Detection of Orexin and Cannabinoid Receptor Co-localization in Diet-Induced Obese Zebrafish

In the zebrafish brain, neurons express orexin and cannabinoid receptors that regulate metabolism.

In diet-induced obese, or DIO, zebrafish, these receptors increasingly co-localize to form heteromers, altering downstream signaling and impacting metabolic regulation.

Take cryosections of the brain tissue from both control and DIO zebrafish. Wash the sections with buffer to remove the embedding medium.

Treat with a permeabilization-blocking buffer to permeabilize the cellular membranes and mask non-specific binding sites. Wash to remove excess buffer.

Incubate with a primary antibody cocktail targeting the receptors. Wash to remove unbound antibodies.
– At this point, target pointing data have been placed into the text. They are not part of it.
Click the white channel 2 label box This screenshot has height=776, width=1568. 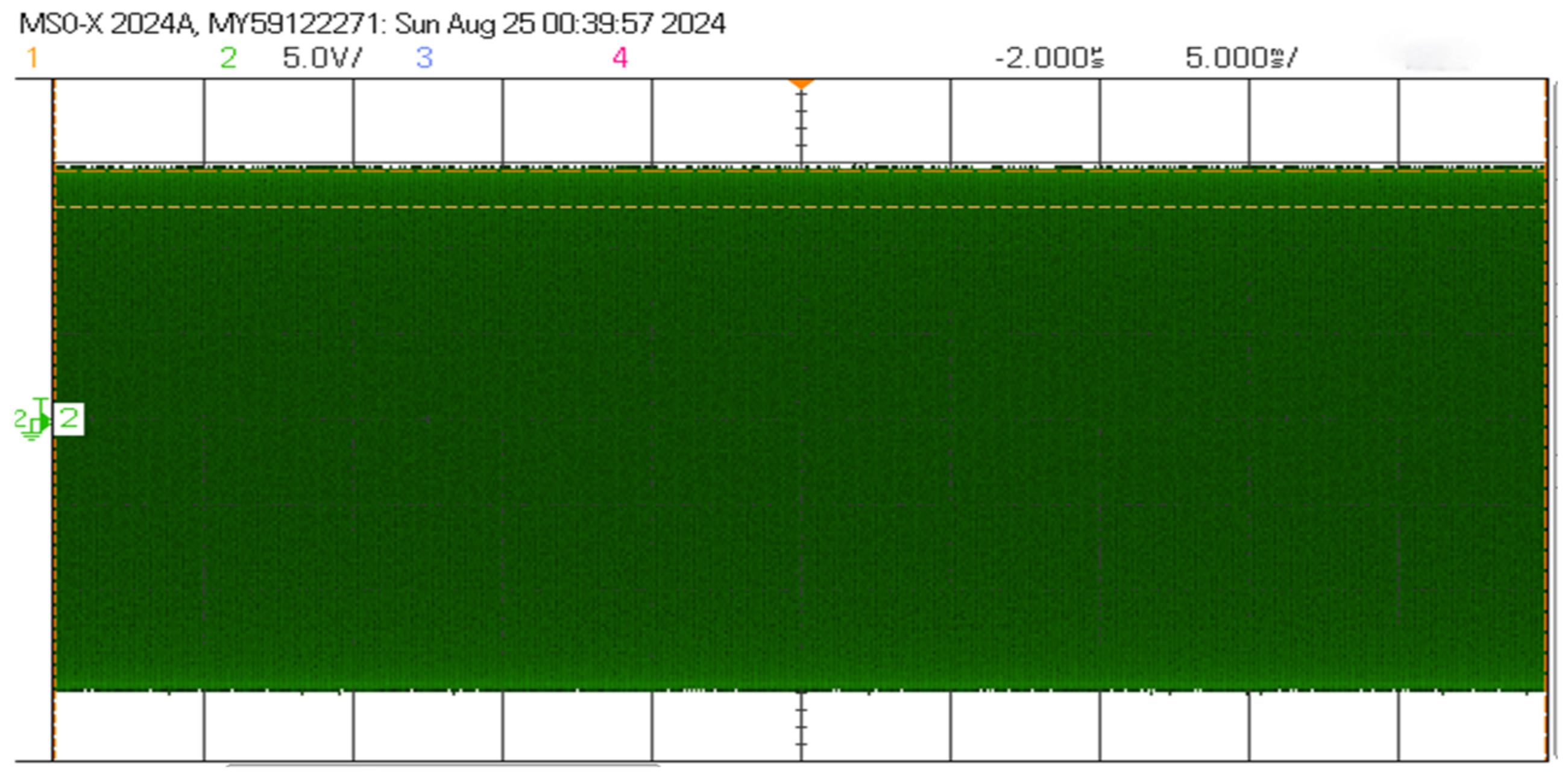(x=69, y=418)
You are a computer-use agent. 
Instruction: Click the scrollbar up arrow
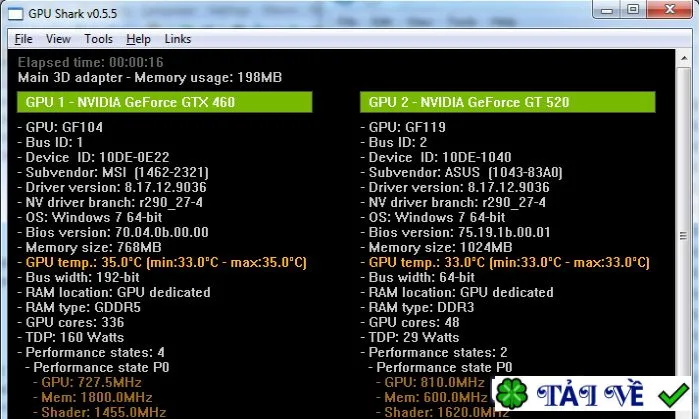683,58
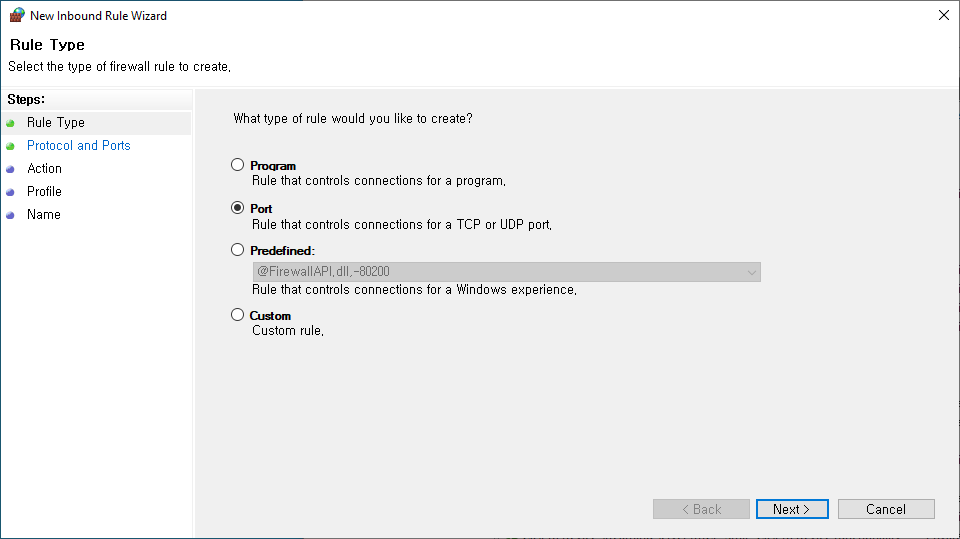The height and width of the screenshot is (539, 960).
Task: Select Rule Type in the steps list
Action: click(56, 123)
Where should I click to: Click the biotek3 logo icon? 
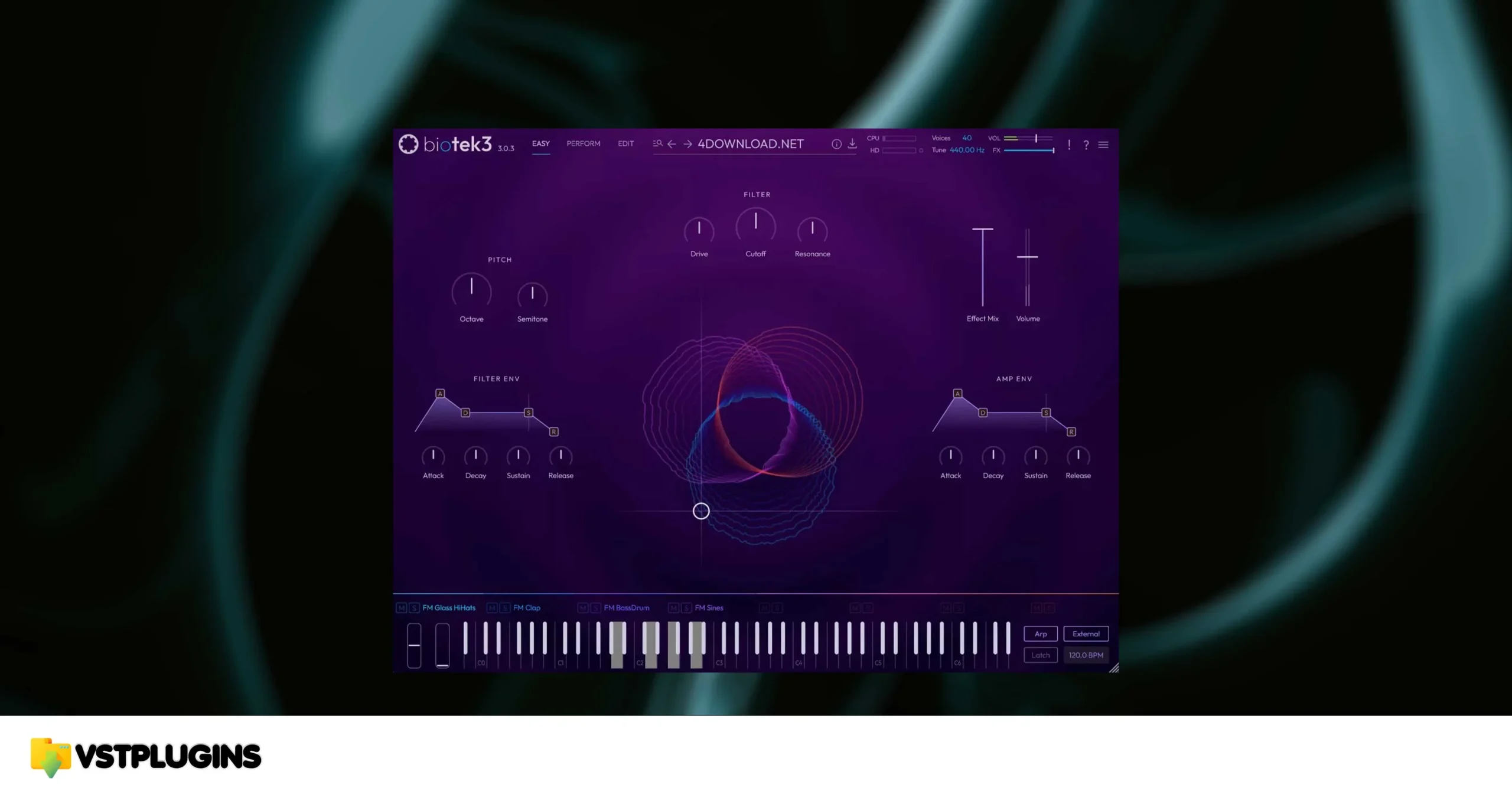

Incubate with different fluorophore-labeled secondary antibodies that bind to the primary antibodies. Wash to remove unbound antibodies.

Add a fluorescent DNA-binding dye to label the nucleus. Then, apply a mounting medium and seal the sections with a coverslip.

Using a confocal microscope, detect the antibody fluorescence. Increased co-localization of the antibodies in DIO zebrafish compared to controls indicates higher receptor heteromerization.

First, rinse the sections three times for 5 minutes each with 0.1 molar phosphate buffer. Add the mix of primary antibodies to lutetium PBT, and incubate the sections overnight in a humid box at room temperature. The day after, rinse the sections three times for 5 minutes each with 0.1 molar phosphate buffer. Incubate sections at room temperature for 2 hours in an appropriate mix of secondary antibodies diluted in PBT.

Rinse the sections three times for 5 minutes each with 0.1 molar phosphate buffer. Dissolve 1.5 microliters of DAPI in 3 milliliters of phosphate buffer to prepare the nuclear dye DAPI. Counterstain the sections in the dye, then use mounting medium to coverslip the slides to stabilize the tissue and stain for long-term usage. Fluorescent samples can be stored in the dark at 4 degrees Celsius.